> [What you should do]:
Output a verbatim copy of the data, cut off after the line that contains "The width and height of the screenshot is (644, 358).".

> [Records for the task]:
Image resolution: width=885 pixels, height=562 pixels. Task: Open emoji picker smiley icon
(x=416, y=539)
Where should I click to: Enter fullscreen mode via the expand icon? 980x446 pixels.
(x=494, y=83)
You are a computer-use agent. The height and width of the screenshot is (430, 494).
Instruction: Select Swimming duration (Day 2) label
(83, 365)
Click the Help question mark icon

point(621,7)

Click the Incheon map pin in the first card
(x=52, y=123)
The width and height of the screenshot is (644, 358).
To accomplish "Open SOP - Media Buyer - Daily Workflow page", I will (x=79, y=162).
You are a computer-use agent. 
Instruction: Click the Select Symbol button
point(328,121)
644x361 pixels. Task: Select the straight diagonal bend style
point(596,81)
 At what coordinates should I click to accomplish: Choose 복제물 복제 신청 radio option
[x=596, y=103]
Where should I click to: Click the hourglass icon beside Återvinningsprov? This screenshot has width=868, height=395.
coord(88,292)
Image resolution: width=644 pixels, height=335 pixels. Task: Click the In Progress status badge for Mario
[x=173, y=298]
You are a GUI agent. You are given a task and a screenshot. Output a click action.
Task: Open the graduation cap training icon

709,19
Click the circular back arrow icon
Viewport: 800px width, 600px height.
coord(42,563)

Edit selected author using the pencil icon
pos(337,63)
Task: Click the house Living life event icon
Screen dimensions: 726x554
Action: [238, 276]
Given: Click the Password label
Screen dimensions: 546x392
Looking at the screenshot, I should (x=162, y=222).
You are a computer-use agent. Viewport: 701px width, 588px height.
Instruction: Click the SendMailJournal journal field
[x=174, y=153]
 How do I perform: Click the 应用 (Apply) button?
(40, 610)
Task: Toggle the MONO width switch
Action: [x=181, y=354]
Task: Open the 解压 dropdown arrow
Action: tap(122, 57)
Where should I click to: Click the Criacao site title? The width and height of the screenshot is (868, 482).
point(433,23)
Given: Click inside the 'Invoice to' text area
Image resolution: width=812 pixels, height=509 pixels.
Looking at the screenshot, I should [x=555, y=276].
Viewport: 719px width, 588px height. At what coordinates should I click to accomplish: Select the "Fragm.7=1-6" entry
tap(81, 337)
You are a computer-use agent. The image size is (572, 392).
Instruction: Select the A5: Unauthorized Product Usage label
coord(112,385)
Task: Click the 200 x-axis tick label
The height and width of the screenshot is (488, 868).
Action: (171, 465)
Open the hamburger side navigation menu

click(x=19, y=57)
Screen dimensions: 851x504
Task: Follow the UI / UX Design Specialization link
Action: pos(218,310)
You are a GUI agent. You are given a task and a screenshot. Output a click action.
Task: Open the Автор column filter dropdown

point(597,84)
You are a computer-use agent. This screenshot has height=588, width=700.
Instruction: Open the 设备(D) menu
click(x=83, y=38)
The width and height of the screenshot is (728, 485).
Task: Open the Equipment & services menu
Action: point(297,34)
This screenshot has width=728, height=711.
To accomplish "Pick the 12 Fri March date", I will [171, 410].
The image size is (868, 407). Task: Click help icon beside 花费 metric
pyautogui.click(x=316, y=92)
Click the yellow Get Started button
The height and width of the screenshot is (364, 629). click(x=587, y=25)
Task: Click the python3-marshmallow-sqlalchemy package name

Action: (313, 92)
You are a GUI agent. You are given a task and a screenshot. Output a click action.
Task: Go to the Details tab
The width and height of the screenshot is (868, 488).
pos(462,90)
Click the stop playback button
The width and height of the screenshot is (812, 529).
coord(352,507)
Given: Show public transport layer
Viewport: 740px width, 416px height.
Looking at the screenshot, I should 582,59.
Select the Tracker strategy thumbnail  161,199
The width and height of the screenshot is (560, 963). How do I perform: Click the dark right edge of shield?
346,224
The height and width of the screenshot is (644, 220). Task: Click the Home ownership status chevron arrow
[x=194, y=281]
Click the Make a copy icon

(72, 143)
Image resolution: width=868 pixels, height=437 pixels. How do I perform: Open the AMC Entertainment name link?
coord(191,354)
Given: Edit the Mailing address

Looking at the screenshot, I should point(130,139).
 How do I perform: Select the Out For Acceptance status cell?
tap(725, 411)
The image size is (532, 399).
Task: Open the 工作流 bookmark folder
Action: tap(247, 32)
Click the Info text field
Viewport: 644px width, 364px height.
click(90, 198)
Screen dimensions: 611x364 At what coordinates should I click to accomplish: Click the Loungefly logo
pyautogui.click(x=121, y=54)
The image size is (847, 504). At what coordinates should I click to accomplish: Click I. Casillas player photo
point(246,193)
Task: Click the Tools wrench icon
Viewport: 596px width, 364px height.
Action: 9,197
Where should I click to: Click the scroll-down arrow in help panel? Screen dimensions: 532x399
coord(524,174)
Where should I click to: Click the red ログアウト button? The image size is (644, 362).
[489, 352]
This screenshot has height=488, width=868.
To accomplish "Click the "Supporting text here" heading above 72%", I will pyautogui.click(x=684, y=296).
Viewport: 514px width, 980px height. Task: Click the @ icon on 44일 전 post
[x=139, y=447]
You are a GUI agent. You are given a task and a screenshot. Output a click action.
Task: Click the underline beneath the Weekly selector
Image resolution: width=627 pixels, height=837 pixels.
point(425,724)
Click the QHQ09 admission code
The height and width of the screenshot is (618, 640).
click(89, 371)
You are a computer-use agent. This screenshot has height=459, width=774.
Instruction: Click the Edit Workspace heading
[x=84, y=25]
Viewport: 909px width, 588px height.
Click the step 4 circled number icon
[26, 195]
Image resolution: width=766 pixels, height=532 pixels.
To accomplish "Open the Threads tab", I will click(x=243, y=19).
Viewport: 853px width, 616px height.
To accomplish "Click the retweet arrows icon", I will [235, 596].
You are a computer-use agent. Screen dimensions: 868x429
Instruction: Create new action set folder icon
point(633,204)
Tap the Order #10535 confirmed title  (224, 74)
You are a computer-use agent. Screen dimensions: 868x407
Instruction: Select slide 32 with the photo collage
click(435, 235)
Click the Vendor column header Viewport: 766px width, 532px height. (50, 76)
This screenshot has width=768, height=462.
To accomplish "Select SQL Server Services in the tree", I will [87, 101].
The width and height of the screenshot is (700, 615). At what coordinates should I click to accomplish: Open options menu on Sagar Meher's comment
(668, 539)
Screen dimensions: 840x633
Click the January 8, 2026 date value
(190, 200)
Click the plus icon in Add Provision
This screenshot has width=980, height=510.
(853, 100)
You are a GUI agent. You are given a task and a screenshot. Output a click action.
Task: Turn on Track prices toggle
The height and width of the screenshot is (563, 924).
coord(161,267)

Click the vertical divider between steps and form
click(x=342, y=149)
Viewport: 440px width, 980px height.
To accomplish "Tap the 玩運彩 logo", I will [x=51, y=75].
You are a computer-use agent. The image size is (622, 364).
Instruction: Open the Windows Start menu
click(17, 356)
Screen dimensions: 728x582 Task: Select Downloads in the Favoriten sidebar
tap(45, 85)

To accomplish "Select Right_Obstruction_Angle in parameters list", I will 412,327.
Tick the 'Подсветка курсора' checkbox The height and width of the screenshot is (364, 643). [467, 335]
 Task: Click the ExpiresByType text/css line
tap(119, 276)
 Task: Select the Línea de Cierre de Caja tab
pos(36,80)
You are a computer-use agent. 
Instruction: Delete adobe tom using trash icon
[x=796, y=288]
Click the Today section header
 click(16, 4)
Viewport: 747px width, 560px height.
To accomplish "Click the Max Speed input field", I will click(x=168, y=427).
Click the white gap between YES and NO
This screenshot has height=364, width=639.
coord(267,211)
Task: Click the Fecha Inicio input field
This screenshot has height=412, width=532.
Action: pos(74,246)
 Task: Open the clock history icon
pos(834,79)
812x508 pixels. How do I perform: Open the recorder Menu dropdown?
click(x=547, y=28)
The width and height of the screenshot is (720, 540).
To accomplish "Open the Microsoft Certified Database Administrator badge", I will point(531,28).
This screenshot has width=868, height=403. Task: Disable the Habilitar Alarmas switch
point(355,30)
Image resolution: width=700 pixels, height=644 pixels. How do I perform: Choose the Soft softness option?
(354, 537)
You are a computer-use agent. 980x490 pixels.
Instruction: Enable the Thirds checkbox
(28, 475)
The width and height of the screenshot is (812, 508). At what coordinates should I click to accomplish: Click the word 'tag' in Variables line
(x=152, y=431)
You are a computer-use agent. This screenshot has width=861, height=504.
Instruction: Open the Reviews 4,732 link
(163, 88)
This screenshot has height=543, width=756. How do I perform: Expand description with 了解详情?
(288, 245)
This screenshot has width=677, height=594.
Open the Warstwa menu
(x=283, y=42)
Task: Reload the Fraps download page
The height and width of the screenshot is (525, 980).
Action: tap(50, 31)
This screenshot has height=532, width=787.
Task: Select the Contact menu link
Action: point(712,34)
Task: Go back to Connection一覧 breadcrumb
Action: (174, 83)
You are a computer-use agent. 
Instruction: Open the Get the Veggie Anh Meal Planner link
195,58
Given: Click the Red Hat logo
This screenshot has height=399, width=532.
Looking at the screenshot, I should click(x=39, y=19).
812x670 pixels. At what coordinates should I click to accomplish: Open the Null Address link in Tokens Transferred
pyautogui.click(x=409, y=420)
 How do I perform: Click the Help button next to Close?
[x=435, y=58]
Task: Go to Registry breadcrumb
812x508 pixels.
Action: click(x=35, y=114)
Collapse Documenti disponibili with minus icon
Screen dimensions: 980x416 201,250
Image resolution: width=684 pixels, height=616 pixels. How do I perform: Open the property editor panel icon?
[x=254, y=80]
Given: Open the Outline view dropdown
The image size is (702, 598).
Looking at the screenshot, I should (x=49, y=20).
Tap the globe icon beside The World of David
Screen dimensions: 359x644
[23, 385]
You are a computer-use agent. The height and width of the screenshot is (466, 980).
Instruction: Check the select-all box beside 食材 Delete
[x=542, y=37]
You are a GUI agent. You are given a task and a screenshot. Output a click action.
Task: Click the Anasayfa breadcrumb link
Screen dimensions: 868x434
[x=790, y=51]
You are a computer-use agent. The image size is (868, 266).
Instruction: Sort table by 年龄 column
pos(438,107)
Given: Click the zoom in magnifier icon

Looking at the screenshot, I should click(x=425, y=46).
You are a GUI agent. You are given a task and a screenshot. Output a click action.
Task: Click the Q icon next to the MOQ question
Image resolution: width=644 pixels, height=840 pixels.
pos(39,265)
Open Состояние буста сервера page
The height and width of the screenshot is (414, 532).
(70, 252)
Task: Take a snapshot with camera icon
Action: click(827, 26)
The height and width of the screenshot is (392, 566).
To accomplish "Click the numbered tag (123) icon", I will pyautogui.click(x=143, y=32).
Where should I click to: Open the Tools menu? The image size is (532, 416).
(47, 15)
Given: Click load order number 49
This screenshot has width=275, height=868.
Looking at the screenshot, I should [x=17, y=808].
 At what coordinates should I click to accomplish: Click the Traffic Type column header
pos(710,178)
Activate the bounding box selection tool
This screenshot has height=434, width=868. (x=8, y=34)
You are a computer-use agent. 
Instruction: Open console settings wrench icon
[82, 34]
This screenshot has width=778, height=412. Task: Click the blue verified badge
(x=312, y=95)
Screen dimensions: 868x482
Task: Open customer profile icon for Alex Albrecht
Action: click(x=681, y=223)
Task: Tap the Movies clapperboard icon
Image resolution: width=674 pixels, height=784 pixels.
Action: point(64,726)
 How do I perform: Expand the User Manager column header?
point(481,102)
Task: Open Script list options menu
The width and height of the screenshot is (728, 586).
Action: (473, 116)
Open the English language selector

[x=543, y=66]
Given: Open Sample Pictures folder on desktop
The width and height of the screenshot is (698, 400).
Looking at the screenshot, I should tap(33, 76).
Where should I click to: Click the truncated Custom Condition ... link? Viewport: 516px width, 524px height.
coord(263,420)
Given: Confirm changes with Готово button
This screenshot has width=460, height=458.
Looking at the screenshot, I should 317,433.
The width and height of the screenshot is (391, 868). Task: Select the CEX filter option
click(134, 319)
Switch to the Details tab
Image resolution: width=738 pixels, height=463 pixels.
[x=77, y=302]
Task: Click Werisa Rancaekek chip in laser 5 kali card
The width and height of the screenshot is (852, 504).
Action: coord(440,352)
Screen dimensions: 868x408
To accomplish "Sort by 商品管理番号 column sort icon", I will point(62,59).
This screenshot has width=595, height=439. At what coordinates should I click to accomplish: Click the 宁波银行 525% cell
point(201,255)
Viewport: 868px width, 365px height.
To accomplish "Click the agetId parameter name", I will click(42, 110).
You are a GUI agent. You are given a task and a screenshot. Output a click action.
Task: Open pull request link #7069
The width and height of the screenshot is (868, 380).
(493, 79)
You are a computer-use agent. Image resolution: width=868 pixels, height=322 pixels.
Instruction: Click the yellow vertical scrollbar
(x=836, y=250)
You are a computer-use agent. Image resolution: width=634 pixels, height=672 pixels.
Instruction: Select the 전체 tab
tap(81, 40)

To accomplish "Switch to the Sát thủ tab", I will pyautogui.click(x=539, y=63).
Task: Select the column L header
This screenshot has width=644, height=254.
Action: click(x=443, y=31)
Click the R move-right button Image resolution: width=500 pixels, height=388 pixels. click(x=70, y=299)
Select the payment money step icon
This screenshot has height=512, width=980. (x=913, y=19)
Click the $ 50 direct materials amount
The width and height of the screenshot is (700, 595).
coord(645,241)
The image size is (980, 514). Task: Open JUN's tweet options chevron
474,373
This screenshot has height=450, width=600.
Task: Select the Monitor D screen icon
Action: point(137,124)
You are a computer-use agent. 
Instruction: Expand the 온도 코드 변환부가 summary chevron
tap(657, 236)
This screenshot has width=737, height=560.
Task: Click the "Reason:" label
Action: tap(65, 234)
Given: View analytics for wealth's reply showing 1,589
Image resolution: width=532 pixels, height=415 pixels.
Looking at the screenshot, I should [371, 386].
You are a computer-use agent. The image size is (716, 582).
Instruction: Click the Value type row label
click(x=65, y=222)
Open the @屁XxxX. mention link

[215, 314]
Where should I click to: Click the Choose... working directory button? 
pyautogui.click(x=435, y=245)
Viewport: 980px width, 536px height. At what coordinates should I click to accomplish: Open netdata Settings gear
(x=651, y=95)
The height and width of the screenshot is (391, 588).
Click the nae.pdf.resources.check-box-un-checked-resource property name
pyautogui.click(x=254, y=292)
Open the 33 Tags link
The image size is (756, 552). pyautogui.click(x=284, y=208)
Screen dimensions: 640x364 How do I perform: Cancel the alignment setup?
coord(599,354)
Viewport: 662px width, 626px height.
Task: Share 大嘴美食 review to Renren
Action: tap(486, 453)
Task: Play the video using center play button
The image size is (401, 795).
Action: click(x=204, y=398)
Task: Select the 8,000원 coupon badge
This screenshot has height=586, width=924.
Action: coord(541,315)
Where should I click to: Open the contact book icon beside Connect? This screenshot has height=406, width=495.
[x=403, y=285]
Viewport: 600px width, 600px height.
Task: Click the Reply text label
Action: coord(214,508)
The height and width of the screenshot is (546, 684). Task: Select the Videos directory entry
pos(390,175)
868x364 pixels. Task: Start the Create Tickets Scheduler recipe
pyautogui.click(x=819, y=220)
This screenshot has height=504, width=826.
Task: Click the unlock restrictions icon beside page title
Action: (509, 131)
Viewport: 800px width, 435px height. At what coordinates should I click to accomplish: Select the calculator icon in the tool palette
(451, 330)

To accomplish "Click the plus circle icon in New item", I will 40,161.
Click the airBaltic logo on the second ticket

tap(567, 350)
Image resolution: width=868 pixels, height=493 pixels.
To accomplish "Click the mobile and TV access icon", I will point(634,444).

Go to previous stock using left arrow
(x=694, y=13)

> [Answer below]:
Image resolution: width=885 pixels, height=562 pixels. Task: Open emoji picker smiley icon
(x=416, y=539)
Where should I click to: Enter fullscreen mode via the expand icon? 980x446 pixels.
(x=494, y=83)
You are a computer-use agent. The height and width of the screenshot is (430, 494).
Instruction: Select Swimming duration (Day 2) label
(83, 365)
Click the Help question mark icon

point(621,7)

Click the Incheon map pin in the first card
(x=52, y=123)
The width and height of the screenshot is (644, 358).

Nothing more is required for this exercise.